--- WHAT IS REQUIRED ---
Pull out every line below that contains the word "legend".

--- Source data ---
..........
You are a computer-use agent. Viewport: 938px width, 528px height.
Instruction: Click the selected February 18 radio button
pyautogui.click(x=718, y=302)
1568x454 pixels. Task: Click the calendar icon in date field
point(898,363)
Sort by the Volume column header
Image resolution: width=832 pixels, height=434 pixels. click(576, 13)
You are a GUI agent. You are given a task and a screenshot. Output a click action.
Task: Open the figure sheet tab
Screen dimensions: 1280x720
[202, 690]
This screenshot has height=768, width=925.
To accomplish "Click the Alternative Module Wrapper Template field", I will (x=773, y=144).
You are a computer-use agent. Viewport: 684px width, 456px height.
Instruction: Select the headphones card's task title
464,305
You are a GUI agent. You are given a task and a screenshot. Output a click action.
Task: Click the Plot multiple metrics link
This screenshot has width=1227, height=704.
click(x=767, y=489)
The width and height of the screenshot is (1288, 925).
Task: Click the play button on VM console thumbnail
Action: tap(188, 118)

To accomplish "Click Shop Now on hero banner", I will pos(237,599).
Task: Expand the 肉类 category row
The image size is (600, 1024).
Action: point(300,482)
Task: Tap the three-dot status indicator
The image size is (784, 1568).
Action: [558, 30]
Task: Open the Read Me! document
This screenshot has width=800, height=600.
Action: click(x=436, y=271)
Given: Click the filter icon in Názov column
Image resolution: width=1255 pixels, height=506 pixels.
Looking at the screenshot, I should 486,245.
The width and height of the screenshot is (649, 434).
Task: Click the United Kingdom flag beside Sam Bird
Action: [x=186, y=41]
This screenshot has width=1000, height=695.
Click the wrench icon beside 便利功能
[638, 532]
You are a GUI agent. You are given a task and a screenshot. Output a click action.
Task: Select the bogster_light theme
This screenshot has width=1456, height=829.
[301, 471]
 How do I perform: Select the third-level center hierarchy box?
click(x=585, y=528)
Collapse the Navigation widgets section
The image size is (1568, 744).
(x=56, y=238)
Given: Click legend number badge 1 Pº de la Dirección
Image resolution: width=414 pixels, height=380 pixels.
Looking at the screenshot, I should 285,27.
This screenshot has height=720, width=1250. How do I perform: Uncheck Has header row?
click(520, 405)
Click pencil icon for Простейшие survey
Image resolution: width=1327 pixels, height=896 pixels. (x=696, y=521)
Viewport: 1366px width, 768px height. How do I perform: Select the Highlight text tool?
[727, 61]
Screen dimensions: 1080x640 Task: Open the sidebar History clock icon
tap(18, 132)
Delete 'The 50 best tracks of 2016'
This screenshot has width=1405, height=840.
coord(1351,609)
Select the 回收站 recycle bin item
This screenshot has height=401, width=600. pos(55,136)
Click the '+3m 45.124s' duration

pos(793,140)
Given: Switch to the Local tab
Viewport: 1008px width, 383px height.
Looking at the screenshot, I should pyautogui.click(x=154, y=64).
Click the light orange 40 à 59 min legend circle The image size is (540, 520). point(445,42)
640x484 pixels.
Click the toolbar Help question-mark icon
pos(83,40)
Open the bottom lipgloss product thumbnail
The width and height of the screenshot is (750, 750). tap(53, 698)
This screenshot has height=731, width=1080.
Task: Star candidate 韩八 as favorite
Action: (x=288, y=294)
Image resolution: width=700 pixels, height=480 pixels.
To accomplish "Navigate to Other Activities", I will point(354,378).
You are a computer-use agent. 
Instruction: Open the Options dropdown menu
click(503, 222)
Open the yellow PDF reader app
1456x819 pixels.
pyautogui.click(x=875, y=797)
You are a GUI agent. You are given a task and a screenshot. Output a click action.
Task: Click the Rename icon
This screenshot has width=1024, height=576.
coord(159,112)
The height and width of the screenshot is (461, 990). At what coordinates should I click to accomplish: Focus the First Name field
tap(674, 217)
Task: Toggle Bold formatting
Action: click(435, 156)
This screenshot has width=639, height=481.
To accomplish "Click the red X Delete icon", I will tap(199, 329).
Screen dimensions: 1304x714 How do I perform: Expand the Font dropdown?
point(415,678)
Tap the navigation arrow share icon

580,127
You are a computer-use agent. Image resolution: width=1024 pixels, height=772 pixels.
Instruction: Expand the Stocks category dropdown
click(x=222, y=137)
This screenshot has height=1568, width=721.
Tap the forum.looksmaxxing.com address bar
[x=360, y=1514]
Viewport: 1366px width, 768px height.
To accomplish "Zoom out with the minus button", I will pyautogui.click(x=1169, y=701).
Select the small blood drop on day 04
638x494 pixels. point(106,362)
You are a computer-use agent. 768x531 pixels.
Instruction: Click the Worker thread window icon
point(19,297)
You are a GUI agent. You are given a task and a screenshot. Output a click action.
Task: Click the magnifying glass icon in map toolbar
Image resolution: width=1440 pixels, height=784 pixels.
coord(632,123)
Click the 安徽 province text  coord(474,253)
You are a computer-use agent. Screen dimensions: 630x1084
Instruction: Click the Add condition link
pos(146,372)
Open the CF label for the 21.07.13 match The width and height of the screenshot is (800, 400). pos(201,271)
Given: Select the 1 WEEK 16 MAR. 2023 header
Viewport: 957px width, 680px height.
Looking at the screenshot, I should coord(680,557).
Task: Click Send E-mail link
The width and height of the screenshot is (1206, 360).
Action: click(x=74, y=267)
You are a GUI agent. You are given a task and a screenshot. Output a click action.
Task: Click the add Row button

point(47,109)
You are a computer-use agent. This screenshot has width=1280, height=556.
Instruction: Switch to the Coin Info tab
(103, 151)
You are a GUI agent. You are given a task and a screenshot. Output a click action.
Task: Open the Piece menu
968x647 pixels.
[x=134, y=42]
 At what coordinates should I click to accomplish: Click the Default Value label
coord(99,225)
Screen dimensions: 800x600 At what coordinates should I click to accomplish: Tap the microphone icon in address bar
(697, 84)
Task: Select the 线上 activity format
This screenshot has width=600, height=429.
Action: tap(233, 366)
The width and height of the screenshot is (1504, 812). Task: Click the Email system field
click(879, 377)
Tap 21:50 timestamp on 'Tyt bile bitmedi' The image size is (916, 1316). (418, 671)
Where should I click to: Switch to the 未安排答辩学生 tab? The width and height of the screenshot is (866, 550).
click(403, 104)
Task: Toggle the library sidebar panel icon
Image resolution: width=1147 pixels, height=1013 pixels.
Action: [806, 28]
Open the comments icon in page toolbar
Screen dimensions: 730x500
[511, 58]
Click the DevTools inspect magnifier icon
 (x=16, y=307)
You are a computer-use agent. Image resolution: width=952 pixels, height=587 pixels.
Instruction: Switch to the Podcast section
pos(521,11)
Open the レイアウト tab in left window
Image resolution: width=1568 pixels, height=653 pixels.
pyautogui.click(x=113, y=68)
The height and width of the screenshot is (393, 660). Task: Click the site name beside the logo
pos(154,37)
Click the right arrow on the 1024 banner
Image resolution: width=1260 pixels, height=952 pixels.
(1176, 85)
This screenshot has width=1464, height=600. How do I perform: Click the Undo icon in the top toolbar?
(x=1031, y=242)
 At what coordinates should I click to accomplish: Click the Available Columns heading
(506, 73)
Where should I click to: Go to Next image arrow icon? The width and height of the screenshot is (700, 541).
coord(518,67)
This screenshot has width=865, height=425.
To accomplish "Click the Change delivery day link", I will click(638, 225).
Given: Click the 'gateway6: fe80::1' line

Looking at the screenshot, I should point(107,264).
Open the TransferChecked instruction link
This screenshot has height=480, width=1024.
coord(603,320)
..........
--- RESULT OF THE TASK ---
Given: Click legend number badge 1 Pº de la Dirección
Click the light orange 40 à 59 min legend circle The image size is (540, 520). point(445,42)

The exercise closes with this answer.